Une troisième dimension liée à ces événements a été soulignée : les réactions d’un grand nombre de catholiques et de beaucoup d’autres, sans doute, avec des sensibilités fort différentes et pour des motivations très diverses, sinon opposées. C’est l’un des aspects les plus positifs de ce qui vient d’arriver. En réalité, Vatican II a restauré une vieille notion disparue au cours des siècles : celle du « sens de la foi » du peuple chrétien, c’est-à-dire du « sens évangélique » de l’ensemble des baptisés exercé dans la communion de l’Église. « Le sens chrétien », mis en valeur à six reprises par Vatican II, n’est pas souvent contesté dans son principe, mais son application demeure difficile et même ne parvient guère à s’imposer. On pourrait s’interroger, à ce sujet, sur la réception faite à l’encyclique Humanæ vitæ (1968), concernant la régulation des naissances. Bien évidemment, l’exercice du « sens de la foi » demande information, réflexion et débat. C’est ainsi que, récemment, la défense de Vatican II, que l’on jugeait menacé, a soulevé nombre de protestations fort légitimes. Encore faudrait-il que la communauté catholique connaisse les grands enseignements du Concile dont la réception est à peine commencée. Maints diocèses ont entrepris une formation dans ce sens.
Plusieurs des questions soulevées, ces derniers temps, touchent la morale sexuelle. On connaît la discrétion de Vatican II sur ce sujet : le pape Paul VI s’était réservé d’intervenir en ce domaine. Aujourd’hui, la notion de « loi naturelle » revient en force. Son caractère universel et sa dimension profondément humaine sont soulignés. Mais cette notion demande approfondissement, et la notion même de « nature » appelle de nouvelles recherches. Plus immédiatement, pour beaucoup de personnes, ce sont la nouveauté et la complexité des questions et des situations qui posent problème : corps médical, malades atteints du sida, vie de couple, situation de détresse… On l’a bien vu avec « l’affaire de Recife ». La morale des purs principes conduit à des décisions légalistes qui semblent incompatibles avec l’annonce d’une « Bonne Nouvelle ». Une parole « doctrinaire » a peu de chances d’être prise en compte.

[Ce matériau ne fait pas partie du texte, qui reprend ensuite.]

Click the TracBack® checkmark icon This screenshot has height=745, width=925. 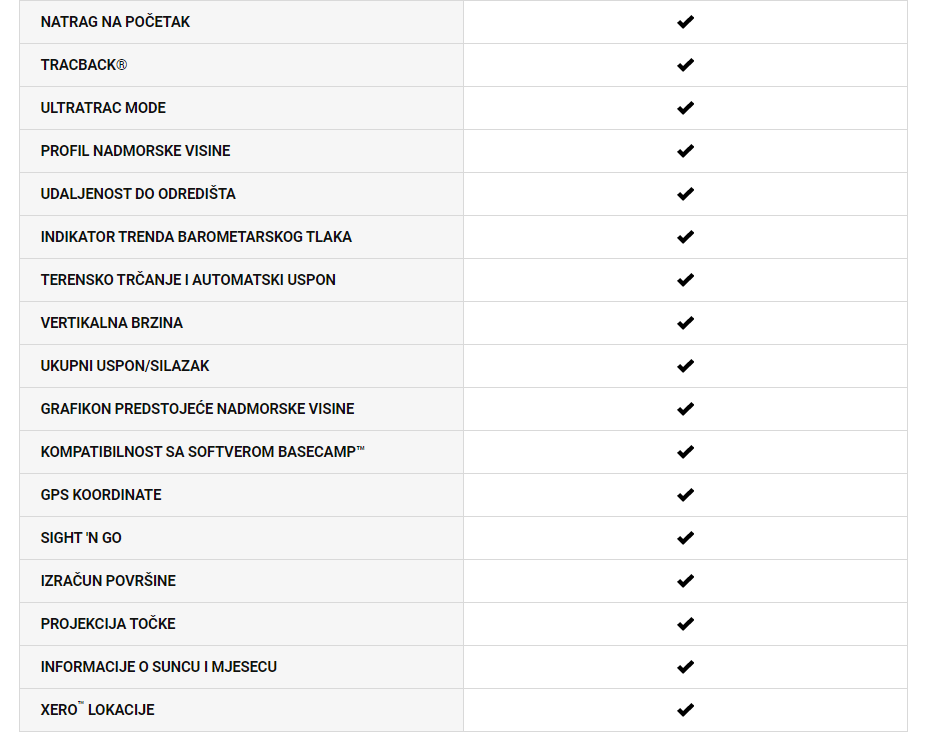click(x=685, y=65)
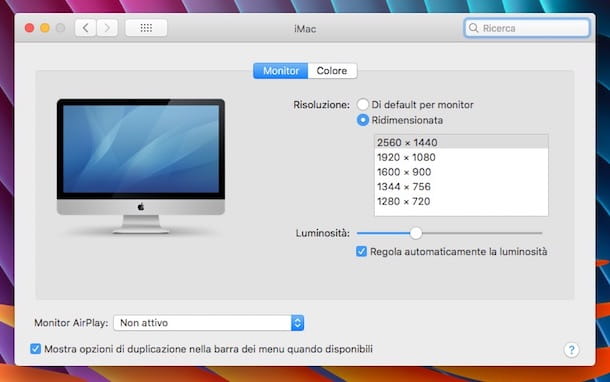This screenshot has height=382, width=610.
Task: Click the AirPlay dropdown blue arrow stepper
Action: (298, 323)
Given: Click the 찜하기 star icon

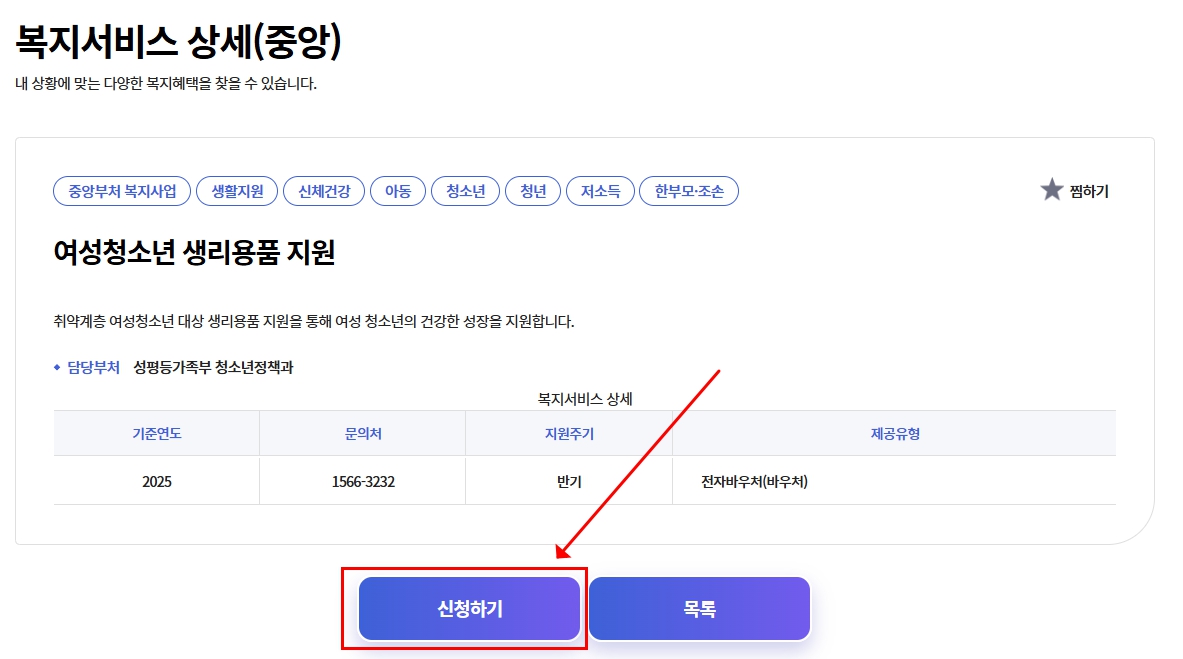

Qu’il me soit permis, enfin, de dire quelques mots sur la contribution des théologiens à la réflexion d’ensemble du corps ecclésial. Des théologiens allemands se sont exprimés collectivement sur les événements en question. Cela ne s’est pas produit en France. On peut le regretter, car les théologiens ont à exercer une vocation particulière pour le peuple de Dieu, sans esprit de polémique, humblement, au service de tous. Il faudrait pour cela en prendre les moyens, mais qui en aura l’initiative, sous des modalités à définir ?
C’est le service de l’Évangile qui est d’abord en cause dans ces quelques réflexions, et non l’opinion de tel ou tel chrétien en particulier quelle que soit l’importance de ses responsabilités. Car l’Évangile n’attend pas.